En 1990, il y a eu un changement majeur en ce qui concerne le traitement des travailleurs avec une invalidité à long terme. Nous sommes passés d'un régime de pensions à un régime de compensation pour perte de revenus. Jusqu'à 1990, les travailleurs accidentés avec une invalidité à long terme recevaient une pension à vie qui correspondait à la nature de leur blessure : tant d'argent pour la perte d'une main, tant d'argent pour la perte d'une jambe, etc. En 1990 le gouvernement Peterson a changé le système en un système de compensation pour perte de revenus. On ne considérait plus votre blessure mais votre situation face à l'emploi et ce que vous avez perdus en revenus. Le gouvernement précédent de Bill Davis avait lui aussi essayé de faire ce changement, mais il avait été obligé de reculer à cause de notre mobilisation. Peterson est revenu à la charge et le tournant vers une compensation pour pertes de revenus a été maintenu par tous les gouvernements successifs, de Bob Rae à Harris, à Eves et maintenant McGuinty. Sous le gouvernement Harris, la question est devenue non pas si vous avez un emploi et combien vous gagnez afin qu'on puisse établir la différence entre votre salaire actuel et votre salaire au moment de l'accident, mais si vous êtes employable selon les experts de la commission. Si la réponse est oui, ils assument que vous avez un emploi et ils déterminent un salaire que vous êtes censé gagner. On prend pour acquis que les travailleurs accidentés ont un emploi et un revenu que cela soit le cas ou non. On nie complètement la réalité des barrières à l'emploi qu'affrontent les travailleurs accidentés.

LML : Face à cette nouvelle vague d'attaques, quelles sont vos priorités ?

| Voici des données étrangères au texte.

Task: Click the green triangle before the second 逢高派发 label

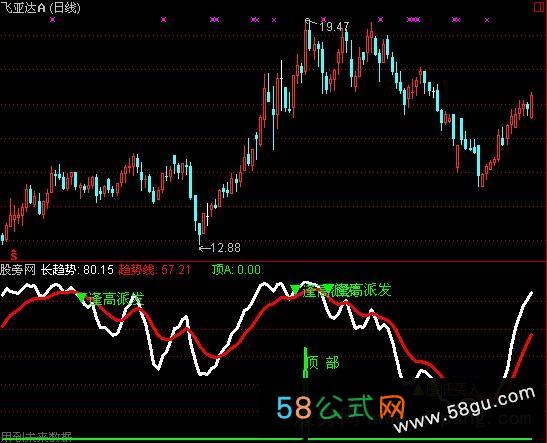Action: 295,289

SM : Nous allons être très actifs sur la question de la révision du financement de la CSPAAT. Dans notre optique la priorité c'est d'impliquer les groupes de travailleurs accidentés dans la lutte contre les coupures qui ont lieu à l'heure actuelle et vont s'accentuer dans un proche avenir. Notre force c'est d'avoir un plus grand nombre de nos travailleurs qui sont conscients de ces attaques et sont prêts à les combattre. Nous cherchons aussi à renforcer nos liens et nos activités avec le mouvement syndical. Nous avons tenu une conférence en novembre dernier conjointement avec la Fédération des travailleurs de l'Ontario qui a réuni des activistes en santé et sécurité et des activistes à la défense d'une compensation adéquate pour les travailleurs accidentés, ce qui est quelque chose de très précieux pour nous.

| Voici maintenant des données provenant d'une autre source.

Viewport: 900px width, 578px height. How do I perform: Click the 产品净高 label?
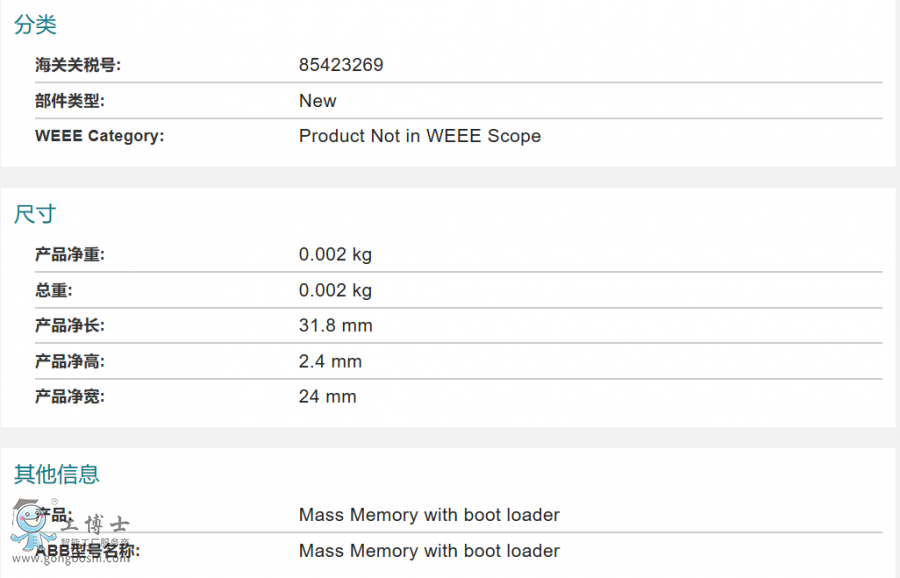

Nous devons élever le niveau de conscience des gens au sujet des attaques que subissent les travailleurs accidentés et invalides, étendre notre capacité d'y répondre et lier notre combat à celui de tous les travailleurs qui font face à ce pouvoir toujours plus grand des éléments les plus riches de notre société. Ce sont des questions qui concernent tous les travailleurs. Dans ce sens, la lutte que mènent les travailleurs de la section 1005 des Métallos à Hamilton est en essence la lutte de tous parce qu'ils défendent leurs pensions contre les efforts de ces grandes sociétés internationales pour se soustraire au paiement des pensions qui reviennent de droit aux travailleurs. Nous visons le même phénomène en ce qui concerne les prestations de compensation pour les accidentés du travail.